# [Excerpted text]
ECPAT’s most recent country overview report, published in February this year highlighted key issues faced by children in Hungary, with inadequate systems leaving children at risk of trafficking, child marriage and online sexual abuse. So what is our member organisation in Hungary doing about it? Dóri Kiss from the Hintalovon Foundation gives us an overview of the work they do, including some key achievements in recent years and challenges still faced.
Hintalovon works to raise awareness on children’s rights in Hungary. With our programs and research, we address families, schools, sports associations, hospitals, teachers, as well as decision makers, and politicians. Tackling and addressing sexual abuse and the sexual exploitation of children (SEC) plays a crucial role in almost every one of our programs.

# [Given records]
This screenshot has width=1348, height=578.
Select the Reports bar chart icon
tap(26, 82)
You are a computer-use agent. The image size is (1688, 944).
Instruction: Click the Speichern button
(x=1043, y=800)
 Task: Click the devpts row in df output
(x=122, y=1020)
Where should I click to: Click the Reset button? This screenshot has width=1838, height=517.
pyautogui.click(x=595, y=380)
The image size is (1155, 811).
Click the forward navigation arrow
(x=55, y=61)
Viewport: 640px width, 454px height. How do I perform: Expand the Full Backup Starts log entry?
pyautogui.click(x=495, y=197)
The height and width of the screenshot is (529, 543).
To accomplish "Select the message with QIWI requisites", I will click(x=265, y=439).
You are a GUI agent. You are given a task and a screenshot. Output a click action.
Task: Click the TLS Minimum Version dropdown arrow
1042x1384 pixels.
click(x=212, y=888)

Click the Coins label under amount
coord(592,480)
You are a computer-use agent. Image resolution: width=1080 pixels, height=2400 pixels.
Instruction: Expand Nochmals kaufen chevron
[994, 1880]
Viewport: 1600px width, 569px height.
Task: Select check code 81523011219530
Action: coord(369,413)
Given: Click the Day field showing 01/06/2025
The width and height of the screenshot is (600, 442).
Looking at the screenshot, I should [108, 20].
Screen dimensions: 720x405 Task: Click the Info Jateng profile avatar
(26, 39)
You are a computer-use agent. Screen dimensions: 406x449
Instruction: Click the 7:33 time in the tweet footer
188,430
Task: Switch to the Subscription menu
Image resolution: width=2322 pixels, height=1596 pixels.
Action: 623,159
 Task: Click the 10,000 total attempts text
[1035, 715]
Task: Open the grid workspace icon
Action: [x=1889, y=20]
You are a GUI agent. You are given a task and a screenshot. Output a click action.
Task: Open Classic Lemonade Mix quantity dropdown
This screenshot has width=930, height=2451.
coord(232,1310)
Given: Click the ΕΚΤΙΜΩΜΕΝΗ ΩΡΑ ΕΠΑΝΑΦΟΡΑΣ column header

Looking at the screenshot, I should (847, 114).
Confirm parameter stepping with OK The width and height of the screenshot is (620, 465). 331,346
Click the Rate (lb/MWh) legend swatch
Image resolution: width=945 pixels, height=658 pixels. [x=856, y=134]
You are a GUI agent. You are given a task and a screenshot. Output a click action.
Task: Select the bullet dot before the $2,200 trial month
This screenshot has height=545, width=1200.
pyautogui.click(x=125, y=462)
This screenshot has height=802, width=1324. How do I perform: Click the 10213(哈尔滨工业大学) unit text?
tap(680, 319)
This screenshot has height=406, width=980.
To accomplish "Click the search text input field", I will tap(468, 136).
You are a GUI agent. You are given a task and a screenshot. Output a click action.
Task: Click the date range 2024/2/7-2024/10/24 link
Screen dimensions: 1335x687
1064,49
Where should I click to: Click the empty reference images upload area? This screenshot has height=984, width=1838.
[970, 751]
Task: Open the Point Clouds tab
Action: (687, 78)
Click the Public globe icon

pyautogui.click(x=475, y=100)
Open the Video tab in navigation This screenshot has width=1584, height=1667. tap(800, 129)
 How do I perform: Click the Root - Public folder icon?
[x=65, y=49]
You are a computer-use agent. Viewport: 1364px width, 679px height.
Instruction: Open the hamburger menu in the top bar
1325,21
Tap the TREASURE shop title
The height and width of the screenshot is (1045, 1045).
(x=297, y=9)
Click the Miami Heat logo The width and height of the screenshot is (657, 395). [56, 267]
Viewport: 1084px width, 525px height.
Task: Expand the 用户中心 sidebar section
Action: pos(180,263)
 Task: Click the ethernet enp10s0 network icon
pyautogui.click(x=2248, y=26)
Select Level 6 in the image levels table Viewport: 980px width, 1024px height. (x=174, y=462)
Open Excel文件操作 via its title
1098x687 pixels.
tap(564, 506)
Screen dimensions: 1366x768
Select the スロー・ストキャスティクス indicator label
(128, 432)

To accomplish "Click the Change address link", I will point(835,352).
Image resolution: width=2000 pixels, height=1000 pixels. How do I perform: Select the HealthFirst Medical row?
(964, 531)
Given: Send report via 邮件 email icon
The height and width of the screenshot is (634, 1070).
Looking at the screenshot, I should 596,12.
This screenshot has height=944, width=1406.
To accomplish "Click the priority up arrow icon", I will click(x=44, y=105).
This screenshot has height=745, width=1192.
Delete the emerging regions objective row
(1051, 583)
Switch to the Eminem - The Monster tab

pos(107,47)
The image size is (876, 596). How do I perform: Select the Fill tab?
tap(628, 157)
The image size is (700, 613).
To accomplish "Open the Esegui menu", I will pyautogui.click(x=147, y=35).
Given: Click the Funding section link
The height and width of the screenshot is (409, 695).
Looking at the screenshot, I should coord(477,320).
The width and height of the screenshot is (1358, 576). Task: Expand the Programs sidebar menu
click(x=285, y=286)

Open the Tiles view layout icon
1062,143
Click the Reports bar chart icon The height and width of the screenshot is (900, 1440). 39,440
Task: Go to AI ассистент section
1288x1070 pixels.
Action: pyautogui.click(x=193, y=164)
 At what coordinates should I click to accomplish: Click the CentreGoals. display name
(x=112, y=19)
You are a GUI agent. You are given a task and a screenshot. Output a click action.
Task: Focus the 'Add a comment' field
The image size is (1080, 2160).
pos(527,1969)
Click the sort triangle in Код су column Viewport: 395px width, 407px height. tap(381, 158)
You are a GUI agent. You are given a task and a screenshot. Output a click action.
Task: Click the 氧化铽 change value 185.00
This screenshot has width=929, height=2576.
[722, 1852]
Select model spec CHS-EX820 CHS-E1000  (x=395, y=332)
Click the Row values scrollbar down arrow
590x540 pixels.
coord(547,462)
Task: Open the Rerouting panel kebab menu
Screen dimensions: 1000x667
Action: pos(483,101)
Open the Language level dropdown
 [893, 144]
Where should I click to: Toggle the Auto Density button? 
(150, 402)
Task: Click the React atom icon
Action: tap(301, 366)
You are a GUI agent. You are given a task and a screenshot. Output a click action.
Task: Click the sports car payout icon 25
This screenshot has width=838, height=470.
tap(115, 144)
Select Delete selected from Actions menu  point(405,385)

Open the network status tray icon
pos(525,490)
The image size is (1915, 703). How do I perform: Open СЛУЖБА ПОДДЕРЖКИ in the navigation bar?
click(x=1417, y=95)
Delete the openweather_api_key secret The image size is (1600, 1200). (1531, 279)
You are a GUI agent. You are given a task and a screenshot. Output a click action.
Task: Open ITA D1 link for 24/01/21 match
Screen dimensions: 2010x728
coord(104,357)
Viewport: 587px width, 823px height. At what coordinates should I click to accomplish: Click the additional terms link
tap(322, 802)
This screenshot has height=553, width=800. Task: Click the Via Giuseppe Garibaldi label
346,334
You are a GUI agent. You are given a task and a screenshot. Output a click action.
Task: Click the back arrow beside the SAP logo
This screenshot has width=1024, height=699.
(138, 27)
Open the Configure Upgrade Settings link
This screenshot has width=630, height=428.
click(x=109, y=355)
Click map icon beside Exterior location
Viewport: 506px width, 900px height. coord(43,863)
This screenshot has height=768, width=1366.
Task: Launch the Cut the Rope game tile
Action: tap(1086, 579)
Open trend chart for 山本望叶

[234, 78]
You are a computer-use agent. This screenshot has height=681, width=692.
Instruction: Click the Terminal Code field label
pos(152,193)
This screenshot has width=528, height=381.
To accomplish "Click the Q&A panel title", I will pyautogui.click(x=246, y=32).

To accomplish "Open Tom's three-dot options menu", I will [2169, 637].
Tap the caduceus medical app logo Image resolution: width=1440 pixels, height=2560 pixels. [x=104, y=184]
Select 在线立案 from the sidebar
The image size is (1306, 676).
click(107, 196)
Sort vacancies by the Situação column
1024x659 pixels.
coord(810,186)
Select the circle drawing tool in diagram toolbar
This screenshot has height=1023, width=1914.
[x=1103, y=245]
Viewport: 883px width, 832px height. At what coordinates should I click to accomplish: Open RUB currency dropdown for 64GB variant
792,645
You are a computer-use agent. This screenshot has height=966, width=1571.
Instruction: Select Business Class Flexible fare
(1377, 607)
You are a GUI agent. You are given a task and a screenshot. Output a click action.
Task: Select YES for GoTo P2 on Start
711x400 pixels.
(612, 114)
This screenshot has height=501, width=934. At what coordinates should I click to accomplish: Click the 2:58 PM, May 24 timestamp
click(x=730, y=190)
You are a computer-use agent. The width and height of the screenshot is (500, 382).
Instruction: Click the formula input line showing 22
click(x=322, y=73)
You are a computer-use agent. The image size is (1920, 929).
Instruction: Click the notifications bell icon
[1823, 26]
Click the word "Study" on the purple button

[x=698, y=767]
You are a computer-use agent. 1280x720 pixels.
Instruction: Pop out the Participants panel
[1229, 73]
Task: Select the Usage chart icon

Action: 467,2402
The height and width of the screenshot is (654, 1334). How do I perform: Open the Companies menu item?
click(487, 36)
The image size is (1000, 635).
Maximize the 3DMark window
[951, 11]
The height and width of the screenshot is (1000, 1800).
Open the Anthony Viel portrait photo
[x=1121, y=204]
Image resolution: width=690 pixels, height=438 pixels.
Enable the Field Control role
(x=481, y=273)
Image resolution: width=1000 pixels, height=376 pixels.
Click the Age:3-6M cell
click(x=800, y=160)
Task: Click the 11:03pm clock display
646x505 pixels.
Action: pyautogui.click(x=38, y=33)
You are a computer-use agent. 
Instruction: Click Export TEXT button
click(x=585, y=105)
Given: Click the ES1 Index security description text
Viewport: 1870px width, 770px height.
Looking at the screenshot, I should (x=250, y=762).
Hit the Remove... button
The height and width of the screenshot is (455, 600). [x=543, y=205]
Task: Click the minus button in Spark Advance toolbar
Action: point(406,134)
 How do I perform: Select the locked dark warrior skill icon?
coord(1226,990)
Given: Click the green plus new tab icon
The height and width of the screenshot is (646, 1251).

# [Action item]
Answer these questions from the Hintalovon Foundation text above.
1. In what month was ECPAT's most recent country overview report published?
2. Who from the Hintalovon Foundation gives the overview of its work?
3. What does Hintalovon work to raise awareness on in Hungary?

# [The answer]
1. February
2. Dóri Kiss
3. Children's rights